Zweite Stammstrecke in München: Dreht der Bundestag den Geldhahn zu?

Berlin soll 60 Prozent der Kosten für die Zweite Stammstrecke übernehmen, die stetig teurer wird und immer länger dauert. Nun will der Haushaltsausschuss im Bundestag erst mal eine neue Überprüfung des Großprojekts in München.
von  Heidi Geyer
Da haben sie noch gelächelt: Dieter Reiter, Ronald Pofalla, Joachim Herrmann, Horst Seehofer, Alexander Dobrindt, Klaus-Dieter Josel, Richard Lutz und Utz-Hellmuth Felcht 2017 beim Festakt zum Baubeginn der Zweiten Stammstrecke.
Da haben sie noch gelächelt: Dieter Reiter, Ronald Pofalla, Joachim Herrmann, Horst Seehofer, Alexander Dobrindt, Klaus-Dieter Josel, Richard Lutz und Utz-Hellmuth Felcht 2017 beim Festakt zum Baubeginn der Zweiten Stammstrecke. © dpa

München - Es ist ein bisschen wie nach dem Kneipenabend, der völlig aus dem Ruder gelaufen ist: Zum Schluss muss einer die Rechnung begleichen und darüber gibt es oft Streit.

- **Datensätze im Auszug**:
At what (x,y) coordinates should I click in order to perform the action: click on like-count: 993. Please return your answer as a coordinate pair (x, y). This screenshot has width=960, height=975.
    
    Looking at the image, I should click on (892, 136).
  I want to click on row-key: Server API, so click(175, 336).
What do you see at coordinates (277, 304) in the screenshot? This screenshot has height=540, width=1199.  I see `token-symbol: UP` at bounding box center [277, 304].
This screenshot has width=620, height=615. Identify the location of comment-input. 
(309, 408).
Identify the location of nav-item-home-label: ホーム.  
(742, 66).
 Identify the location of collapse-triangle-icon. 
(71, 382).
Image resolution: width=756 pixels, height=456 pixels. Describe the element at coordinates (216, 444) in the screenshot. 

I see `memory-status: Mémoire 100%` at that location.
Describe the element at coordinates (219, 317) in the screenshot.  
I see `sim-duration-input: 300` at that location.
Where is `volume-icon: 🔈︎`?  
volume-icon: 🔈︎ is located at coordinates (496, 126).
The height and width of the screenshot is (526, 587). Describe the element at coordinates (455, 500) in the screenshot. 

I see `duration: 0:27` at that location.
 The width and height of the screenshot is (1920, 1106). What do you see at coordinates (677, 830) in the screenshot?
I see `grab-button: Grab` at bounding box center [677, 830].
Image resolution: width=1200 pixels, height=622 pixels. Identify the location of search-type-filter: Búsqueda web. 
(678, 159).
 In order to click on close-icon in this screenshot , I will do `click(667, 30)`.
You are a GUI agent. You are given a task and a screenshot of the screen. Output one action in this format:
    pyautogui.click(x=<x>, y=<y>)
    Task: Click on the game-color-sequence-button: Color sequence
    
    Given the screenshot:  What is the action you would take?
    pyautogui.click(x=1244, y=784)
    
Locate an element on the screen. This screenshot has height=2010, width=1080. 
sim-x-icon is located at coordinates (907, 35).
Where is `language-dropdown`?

- **Arbeitsanweisung 1**: Zähle die Zeilen der Datensätze, in denen die Zeichenfolge "Identify" vorkommt, und achte dabei auf Groß- und Kleinschreibung. Gib nur die Zahl an.
- **Arbeitsanweisung 2**: Schreib den Artikel über die Zweite Stammstrecke in München im Anschluss an seinen letzten Satz weiter.
Text und Datensätze haben nichts miteinander zu tun.

- **Erwartete Ausgabe 1**: 4

- **Erwartete Ausgabe 2**:
So verhält es sich bei der Zweiten S-Bahn-Stammstrecke. Statt 3,8 Milliarden soll sie nun 7,2 Milliarden oder gar noch mehr kosten, während die Züge nicht schon 2028, sondern erst 2037 fahren werden. Oder eben noch später. Wie es dazu kam, wer wann etwas verschlafen hat – das klärt gerade ein Untersuchungsausschuss im Bayerischen Landtag.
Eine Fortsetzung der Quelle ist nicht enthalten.